**Work item:** Provide only the number of lines in the data below that contain the string "target".

**Collected data entries:**
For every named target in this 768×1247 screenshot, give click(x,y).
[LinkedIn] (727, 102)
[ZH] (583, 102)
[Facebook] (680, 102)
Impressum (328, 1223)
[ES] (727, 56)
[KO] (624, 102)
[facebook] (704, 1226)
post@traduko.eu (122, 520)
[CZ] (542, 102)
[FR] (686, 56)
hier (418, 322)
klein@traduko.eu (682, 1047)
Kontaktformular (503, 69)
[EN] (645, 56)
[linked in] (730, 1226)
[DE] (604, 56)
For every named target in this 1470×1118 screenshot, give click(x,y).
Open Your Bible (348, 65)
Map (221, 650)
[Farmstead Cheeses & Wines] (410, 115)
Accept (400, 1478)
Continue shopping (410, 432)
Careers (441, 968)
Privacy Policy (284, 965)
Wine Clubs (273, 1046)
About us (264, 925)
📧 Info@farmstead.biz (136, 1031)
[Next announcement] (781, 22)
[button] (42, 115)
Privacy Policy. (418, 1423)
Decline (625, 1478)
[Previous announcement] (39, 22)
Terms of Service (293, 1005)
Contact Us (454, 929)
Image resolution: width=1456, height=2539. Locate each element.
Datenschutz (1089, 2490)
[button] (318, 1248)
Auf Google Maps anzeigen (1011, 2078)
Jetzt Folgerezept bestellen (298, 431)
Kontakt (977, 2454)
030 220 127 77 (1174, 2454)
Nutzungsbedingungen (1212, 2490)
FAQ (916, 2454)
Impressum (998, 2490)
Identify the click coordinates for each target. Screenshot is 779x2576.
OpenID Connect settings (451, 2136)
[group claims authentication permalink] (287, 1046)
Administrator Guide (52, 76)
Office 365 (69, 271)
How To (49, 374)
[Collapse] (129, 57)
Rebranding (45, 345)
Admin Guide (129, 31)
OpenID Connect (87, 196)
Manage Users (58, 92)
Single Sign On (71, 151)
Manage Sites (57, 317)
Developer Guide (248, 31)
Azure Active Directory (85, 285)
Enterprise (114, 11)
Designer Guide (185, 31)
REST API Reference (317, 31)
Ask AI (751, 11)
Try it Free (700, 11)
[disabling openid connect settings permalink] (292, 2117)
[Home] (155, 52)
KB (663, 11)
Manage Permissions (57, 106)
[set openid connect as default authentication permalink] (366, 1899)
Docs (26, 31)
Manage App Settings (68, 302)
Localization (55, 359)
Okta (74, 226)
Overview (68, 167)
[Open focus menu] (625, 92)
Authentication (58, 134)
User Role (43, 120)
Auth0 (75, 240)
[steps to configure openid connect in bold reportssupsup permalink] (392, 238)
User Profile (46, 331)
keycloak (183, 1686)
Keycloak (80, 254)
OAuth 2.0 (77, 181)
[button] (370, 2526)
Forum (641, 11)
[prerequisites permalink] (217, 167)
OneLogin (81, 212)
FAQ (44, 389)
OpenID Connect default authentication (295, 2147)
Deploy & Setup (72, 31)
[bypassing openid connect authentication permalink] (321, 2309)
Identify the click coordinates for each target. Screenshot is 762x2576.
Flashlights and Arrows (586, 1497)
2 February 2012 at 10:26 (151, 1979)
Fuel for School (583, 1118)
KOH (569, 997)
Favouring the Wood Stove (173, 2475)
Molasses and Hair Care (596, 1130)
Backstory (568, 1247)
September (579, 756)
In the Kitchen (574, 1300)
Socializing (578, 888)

**Answer to the problem:** 4